**** Extract provided ****

Matrix Factorization-based algortihms

class surprise.prediction_algorithms.matrix_factorization.SVD

Bases: surprise.prediction_algorithms.algo_base.AlgoBase

The famous SVD algorithm, as popularized by Simon Funk during the Netflix Prize. When baselines are not used, this is equivalent to Probabilistic Matrix Factorization [SM08] (see note below).

The prediction \(\hat{r}_{ui}\) is set as:

\[\hat{r}_{ui} = \mu + b_u + b_i + q_i^Tp_u\]

If user \(u\) is unknown, then the bias \(b_u\) and the factors \(p_u\) are assumed to be zero. The same applies for item \(i\) with \(b_i\) and \(q_i\).

For details, see eq. (5) from [KBV09]. See also [RRSK10], section 5.3.1.

****

**Complete the following**.
• A. According to the SVD documentation, what is assumed about the bias and the factors when user u is unknown?
• B. Carry the SVD documentation on from its final sentence, keeping its technical style.

**** Supplied data ****

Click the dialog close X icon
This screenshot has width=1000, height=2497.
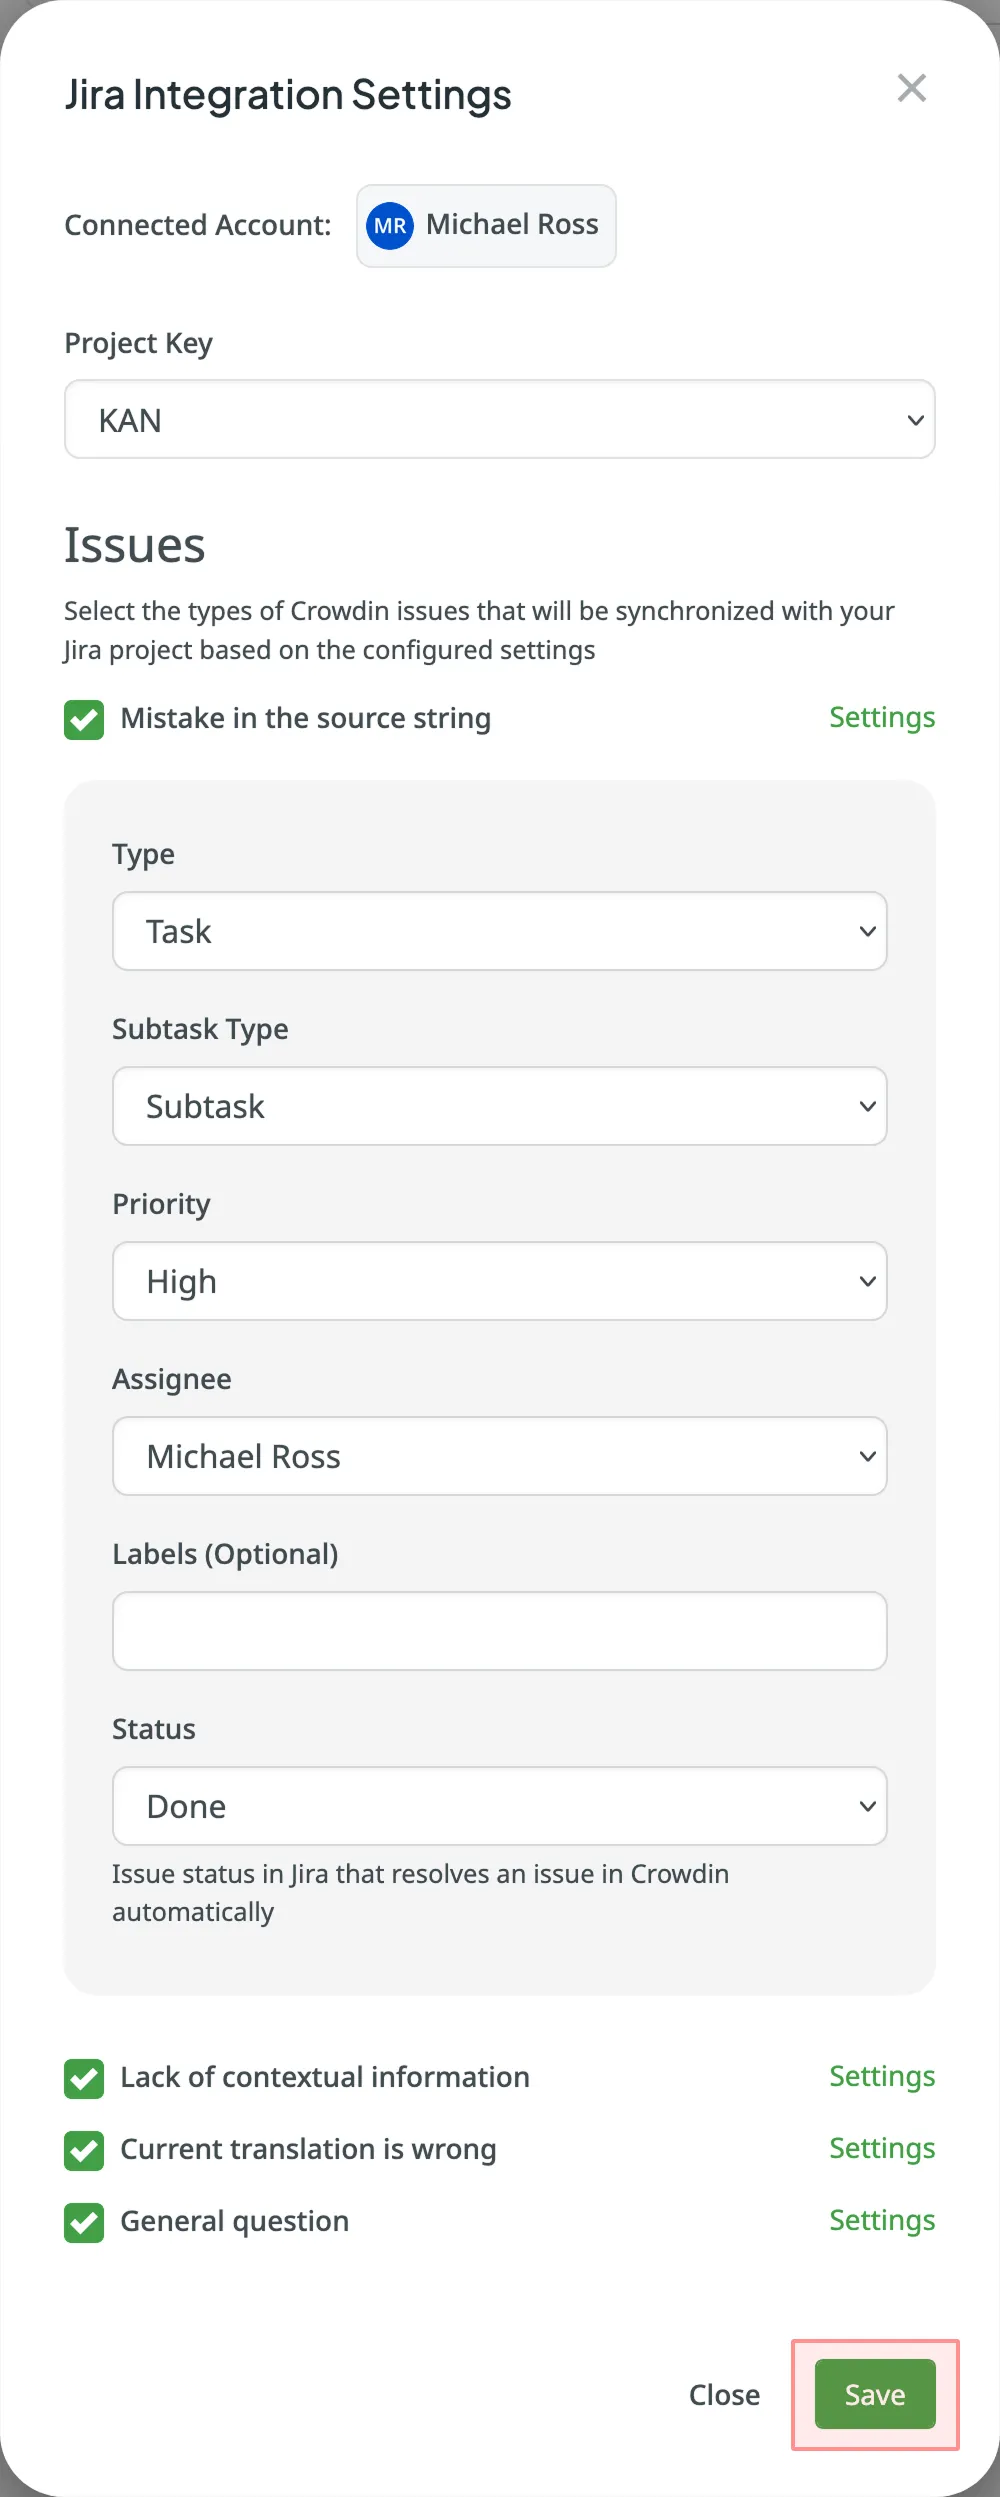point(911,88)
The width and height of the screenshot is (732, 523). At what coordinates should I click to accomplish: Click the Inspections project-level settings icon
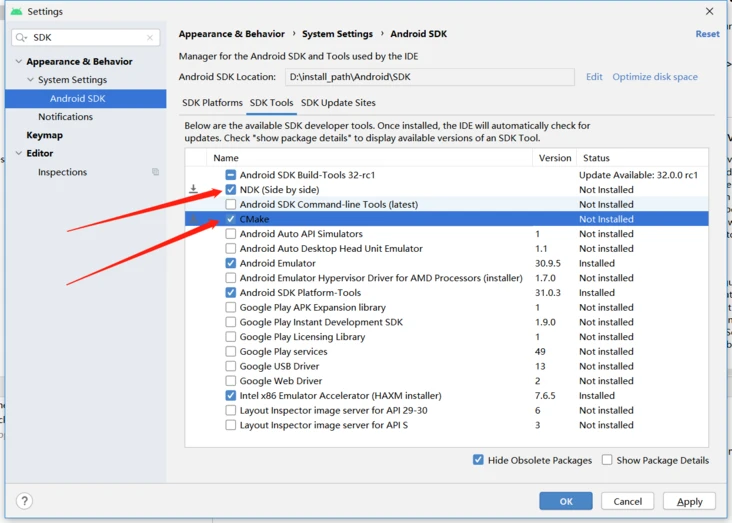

****

**Answers below**.
• A. They are assumed to be zero.

• B.
To estimate all the unkown, we minimize the following regularized squared error:

\[\sum_{r_{ui} \in R_{train}} \left(r_{ui} - \hat{r}_{ui} \right)^2 + \lambda\left(b_i^2 + b_u^2 + ||q_i||^2 + ||p_u||^2\right)\]

The minimization is performed by a very straightforward stochastic gradient descent:

\[\begin{split}b_u &\leftarrow b_u &+ \gamma (e_{ui} - \lambda b_u)\\ b_i &\leftarrow b_i &+ \gamma (e_{ui} - \lambda b_i)\\ p_u &\leftarrow p_u &+ \gamma (e_{ui} q_i - \lambda p_u)\\ q_i &\leftarrow q_i &+ \gamma (e_{ui} p_u - \lambda q_i)\end{split}\]

where \(e_{ui} = r_{ui} - \hat{r}_{ui}\). These steps are performed over all the ratings of the trainset and repeated n_epochs times. Baselines are initialized to 0. User and item factors are initialized to 0.1, as recommended by Funk.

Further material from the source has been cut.